Proposed Solution: Ability to report/submit incorrect scenes and fingerprints from Stash directly to StashDB, that could go through a review similar to new scene submission.
Alternatives: The manual spreadsheet is neither scalable or sustainable with StashDB growing so fast.
Additional context: Similar request to edit a scene in Stash-box is already submitted here
Definitely an absolute must as there are many many incorrect fingerprints and this needs addressing asap, especially as Stash grows bigger, the scrape functionality needs to be reliable.
Another proposal I would suggest is that something at StashDB end tracks where the admins can see the worst offenders for submitting incorrect fingerprints which can possibly lead to them being blocked from submitting them in future?
May seem overkill to some but wrong fingerprints are a PITA
Ok, so how do I phrase this. Individuals obtain there source materials from multiple different sources. Some of it has been slightly modified and changed from the original source materials.
This leads to several different hashes being attached to the same scene.
There are the P2P community curated sources. Scene curated sources (srrxxx). And official downloads direct from the content websites. Then there are uploads to mass consumption free sites that may have been modified. Which leads to different hashes.
I'm not arguing one method or another for obtaining materials.
A rough idea.
I think part of a "solution" to dealing with incorrect hash information is to partly integrate checks to help validate source material matches where you got it from.

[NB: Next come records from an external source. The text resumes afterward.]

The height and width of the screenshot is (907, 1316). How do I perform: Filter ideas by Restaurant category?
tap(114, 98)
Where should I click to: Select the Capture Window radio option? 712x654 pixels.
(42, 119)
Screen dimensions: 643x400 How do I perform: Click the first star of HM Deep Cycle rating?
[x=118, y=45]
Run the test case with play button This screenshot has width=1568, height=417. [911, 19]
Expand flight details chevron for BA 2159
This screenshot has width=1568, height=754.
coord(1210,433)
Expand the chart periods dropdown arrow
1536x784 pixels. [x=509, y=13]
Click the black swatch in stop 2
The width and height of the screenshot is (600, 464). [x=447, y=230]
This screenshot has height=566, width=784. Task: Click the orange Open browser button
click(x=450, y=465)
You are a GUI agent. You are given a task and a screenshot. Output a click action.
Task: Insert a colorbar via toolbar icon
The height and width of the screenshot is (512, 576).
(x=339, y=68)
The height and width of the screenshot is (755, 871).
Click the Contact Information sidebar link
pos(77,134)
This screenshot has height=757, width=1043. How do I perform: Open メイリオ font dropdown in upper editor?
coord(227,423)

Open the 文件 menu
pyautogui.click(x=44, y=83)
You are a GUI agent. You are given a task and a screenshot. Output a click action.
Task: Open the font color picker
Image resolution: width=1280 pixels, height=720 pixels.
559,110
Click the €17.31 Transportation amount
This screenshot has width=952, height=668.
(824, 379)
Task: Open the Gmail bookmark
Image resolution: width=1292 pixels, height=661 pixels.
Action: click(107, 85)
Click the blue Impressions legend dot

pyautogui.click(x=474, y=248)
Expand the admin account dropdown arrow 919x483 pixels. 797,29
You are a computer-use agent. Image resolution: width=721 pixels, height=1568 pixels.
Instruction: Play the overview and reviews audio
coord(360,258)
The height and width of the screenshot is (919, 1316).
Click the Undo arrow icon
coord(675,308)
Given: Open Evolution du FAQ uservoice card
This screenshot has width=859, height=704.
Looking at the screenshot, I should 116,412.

If multiple get source materials from a certain location, all the hashes should match - if they don't, you probably have a messed up corrupted file.
Say for example you have a source file, and you generate a srr file that matches with srrxxx - if stash were to run these checks - verify the file matched that database - then flipped a bit that tagged the matching hash as being "scene verified", submit this to StashDB, the more times this same "scene verified" tag get submitted the more likely it is to be "correct", so on StashDB it should get the "Scene Verified", tag. Then on import and tagging of materials, you can select to use specific source verified hashes.
A box can be checked for content gathered from "official" sites. In this case the source is claimed to be an official download from an official site. I'm not sure what kind of verification this could use to assure this is what the user says it is, beyond simple vote and crowdsourcing a vote on the tag.
I think part of the issue with so many hashes is due to there being multiple official downloads in multiple qualities and aspect ratios. And no way to see on StashDB which quality, or aspect ratio, etc these hashes are associated with.
So having all the hashes attach additional information, (4K, 1080p, 720p, scene, P2P) vote on it (by number of times it's been submitted), and integrate additional checks for sources may help.
Say for example I have a file that I know is from the scene, I know I have an SRR file for it, in the same directory as the extracted file. Stash should be able to detect that file, verify it matches the file it says it does. Verify it exists on srrxxx with an associated account. Then flag for everyone else via a vote on the hash that my hash for me was verified.
Torrent files, should have similar checks using their associated built in checksums, and even nzb files should leverage their internal checksums and flag in stashes database that it was verified.
It may drastically cut down on bad hashes as I suspect there's a source out there individuals are getting files from which screw with scene names etc to avoid being taken down. Leading to people getting files they think are certain scenes when they're something entirely different.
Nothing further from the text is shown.